BEGIN RECORDS SUPPLIED

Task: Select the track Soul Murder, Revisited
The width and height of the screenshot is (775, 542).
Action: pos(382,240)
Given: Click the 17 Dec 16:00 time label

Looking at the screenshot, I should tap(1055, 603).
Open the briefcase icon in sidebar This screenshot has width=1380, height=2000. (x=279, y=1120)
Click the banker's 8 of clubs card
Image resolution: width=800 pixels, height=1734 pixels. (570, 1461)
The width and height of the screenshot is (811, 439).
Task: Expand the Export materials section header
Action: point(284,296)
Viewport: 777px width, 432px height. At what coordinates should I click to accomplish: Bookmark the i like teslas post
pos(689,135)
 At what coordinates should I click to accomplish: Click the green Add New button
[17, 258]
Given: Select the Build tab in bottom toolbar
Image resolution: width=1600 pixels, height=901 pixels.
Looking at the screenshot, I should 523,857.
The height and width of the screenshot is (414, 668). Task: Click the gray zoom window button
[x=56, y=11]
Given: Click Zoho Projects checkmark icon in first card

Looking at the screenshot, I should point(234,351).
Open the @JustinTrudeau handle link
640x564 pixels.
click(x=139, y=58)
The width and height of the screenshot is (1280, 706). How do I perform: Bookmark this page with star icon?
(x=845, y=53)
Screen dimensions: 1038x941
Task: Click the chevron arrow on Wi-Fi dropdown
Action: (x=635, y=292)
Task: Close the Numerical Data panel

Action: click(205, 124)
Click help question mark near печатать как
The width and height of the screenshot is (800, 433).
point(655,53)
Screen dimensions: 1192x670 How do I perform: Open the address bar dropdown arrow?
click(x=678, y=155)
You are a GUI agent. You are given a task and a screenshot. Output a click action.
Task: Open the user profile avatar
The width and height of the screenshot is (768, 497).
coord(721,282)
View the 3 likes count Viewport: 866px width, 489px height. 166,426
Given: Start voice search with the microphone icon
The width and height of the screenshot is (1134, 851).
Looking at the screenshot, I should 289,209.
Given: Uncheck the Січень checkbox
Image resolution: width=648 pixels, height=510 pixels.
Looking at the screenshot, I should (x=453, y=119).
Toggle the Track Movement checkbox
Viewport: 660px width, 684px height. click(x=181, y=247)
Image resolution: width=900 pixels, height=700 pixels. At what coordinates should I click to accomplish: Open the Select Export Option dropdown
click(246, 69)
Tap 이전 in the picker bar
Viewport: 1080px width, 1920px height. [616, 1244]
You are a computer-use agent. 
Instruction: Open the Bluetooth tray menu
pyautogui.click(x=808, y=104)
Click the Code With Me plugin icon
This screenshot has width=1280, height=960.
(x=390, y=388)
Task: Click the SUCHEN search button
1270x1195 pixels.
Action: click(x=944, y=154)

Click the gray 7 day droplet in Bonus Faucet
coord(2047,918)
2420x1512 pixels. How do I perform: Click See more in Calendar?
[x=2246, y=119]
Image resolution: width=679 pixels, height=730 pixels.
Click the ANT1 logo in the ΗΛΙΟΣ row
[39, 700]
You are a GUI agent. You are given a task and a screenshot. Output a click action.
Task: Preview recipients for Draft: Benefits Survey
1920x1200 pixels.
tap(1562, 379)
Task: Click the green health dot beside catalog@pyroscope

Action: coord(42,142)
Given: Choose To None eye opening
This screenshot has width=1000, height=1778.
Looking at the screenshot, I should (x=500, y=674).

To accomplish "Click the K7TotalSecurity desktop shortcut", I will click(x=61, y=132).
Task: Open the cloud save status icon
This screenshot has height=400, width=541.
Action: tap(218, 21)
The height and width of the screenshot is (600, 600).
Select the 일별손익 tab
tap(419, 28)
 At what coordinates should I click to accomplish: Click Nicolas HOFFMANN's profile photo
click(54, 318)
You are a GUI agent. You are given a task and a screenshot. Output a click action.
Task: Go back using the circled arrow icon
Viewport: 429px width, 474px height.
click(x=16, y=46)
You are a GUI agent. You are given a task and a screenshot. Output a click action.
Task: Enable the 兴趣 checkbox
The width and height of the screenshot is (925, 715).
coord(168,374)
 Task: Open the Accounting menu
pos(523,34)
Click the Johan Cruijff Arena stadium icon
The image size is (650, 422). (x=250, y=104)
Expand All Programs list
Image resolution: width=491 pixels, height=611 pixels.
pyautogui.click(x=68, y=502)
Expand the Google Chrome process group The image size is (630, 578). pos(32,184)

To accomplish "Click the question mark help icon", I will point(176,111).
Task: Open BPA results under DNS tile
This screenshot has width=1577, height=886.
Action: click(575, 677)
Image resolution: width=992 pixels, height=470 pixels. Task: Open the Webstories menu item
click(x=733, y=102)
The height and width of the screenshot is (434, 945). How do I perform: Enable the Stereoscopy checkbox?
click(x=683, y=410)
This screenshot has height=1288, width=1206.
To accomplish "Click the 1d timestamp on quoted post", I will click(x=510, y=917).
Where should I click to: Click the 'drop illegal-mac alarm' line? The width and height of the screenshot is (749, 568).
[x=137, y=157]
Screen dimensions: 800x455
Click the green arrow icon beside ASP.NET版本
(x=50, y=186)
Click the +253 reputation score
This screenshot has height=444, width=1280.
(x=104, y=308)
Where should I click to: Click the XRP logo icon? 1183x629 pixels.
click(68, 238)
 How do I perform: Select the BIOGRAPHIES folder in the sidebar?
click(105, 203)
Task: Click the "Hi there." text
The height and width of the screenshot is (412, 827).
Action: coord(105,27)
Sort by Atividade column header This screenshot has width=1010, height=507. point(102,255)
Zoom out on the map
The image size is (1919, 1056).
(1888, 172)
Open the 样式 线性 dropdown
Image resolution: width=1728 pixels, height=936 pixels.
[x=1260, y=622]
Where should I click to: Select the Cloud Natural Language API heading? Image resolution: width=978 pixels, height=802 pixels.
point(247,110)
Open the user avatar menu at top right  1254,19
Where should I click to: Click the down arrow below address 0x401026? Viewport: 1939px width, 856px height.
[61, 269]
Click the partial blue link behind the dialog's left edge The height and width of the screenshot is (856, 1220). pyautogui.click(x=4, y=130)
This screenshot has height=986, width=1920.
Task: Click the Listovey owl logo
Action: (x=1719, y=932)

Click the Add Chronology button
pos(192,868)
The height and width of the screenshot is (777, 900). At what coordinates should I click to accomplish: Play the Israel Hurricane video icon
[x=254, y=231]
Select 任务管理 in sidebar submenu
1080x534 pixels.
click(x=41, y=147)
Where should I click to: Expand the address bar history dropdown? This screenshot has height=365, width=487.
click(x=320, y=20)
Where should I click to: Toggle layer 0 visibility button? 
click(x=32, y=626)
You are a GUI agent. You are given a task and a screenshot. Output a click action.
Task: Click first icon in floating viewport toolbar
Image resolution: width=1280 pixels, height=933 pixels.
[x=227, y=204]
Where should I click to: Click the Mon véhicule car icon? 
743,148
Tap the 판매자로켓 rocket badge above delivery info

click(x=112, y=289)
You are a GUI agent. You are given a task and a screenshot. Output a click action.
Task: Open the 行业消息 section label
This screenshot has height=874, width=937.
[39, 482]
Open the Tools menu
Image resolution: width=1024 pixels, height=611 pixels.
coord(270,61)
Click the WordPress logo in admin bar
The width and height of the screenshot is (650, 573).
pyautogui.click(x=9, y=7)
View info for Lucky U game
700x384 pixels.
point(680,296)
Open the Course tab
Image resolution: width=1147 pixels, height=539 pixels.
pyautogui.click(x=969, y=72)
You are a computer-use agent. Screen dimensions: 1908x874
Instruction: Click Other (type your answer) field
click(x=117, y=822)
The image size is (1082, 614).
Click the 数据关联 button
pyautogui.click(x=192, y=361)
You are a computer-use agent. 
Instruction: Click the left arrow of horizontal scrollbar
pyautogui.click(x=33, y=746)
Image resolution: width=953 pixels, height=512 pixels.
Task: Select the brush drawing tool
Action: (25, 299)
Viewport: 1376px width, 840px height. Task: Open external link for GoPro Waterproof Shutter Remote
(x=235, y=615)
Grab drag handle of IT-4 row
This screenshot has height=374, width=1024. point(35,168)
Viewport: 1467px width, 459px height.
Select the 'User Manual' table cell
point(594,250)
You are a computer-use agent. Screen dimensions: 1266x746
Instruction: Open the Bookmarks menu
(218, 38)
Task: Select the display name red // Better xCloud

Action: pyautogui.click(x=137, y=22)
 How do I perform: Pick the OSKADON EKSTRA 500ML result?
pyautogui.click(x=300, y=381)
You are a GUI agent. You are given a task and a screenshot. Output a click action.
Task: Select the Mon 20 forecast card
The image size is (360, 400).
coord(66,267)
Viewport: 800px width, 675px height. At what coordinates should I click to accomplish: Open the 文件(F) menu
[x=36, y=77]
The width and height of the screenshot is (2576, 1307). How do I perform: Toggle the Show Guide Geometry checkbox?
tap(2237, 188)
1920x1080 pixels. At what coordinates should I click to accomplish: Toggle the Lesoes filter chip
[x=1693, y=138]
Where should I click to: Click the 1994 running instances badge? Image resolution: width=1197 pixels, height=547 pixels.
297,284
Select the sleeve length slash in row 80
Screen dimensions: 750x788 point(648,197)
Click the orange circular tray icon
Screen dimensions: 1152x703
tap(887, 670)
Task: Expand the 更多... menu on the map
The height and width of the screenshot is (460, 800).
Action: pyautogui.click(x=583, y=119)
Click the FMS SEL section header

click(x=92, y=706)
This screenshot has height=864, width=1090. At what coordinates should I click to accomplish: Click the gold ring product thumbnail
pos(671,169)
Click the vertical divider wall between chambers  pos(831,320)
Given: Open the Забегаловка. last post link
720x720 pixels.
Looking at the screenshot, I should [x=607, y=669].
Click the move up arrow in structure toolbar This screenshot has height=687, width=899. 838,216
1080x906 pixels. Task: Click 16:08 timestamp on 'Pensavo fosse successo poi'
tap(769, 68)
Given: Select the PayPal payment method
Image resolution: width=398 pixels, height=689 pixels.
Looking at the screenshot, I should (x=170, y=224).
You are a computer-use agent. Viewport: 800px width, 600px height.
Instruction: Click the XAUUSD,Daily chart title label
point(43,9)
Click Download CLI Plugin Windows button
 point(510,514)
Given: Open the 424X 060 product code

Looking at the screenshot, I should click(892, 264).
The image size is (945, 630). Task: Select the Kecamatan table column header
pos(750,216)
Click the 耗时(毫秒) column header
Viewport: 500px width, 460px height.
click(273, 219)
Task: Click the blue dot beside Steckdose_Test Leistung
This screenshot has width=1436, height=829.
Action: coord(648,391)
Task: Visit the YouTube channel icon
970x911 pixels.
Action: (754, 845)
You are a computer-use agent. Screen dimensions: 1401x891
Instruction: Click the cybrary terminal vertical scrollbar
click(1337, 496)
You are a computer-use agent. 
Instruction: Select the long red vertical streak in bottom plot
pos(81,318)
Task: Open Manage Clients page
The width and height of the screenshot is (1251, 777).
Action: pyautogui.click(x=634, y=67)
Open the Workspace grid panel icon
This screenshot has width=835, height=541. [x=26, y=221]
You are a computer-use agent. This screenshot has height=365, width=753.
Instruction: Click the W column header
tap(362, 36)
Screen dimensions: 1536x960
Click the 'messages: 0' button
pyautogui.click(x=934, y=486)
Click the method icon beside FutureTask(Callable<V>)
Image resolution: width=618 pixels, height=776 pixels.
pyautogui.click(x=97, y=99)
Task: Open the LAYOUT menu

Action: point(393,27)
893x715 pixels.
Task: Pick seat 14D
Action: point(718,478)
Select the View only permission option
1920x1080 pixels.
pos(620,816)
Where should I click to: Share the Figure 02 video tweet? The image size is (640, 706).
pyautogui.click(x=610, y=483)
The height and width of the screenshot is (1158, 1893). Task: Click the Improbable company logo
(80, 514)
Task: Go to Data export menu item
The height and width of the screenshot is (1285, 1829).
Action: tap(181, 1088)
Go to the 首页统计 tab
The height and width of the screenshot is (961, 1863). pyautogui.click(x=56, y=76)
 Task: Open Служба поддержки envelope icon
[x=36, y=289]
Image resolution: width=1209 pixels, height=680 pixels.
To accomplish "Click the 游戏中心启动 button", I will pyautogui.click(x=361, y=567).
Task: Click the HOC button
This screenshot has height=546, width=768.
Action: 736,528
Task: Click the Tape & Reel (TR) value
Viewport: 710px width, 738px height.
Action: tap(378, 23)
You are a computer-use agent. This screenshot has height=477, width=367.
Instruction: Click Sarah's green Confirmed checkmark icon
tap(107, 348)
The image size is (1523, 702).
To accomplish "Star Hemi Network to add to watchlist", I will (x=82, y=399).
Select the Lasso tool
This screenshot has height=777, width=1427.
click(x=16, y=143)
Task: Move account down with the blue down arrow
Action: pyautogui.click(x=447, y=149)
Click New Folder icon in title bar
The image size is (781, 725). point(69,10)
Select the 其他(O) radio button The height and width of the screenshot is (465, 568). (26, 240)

END RECORDS SUPPLIED

◆ **WHAT NEEDS TO BE DONE**
Would you output, from the records above, exactly the run of lines that starts at the line containing "Where should I click to: Toggle" and ends at the line containing "Task: Open the 行业消息 section label", and only that run?

◆ **EXERCISE SOLUTION**
Where should I click to: Toggle layer 0 visibility button? 
click(x=32, y=626)
You are a GUI agent. You are given a task and a screenshot. Output a click action.
Task: Click first icon in floating viewport toolbar
Image resolution: width=1280 pixels, height=933 pixels.
[x=227, y=204]
Where should I click to: Click the Mon véhicule car icon? 
743,148
Tap the 판매자로켓 rocket badge above delivery info

click(x=112, y=289)
You are a GUI agent. You are given a task and a screenshot. Output a click action.
Task: Open the 行业消息 section label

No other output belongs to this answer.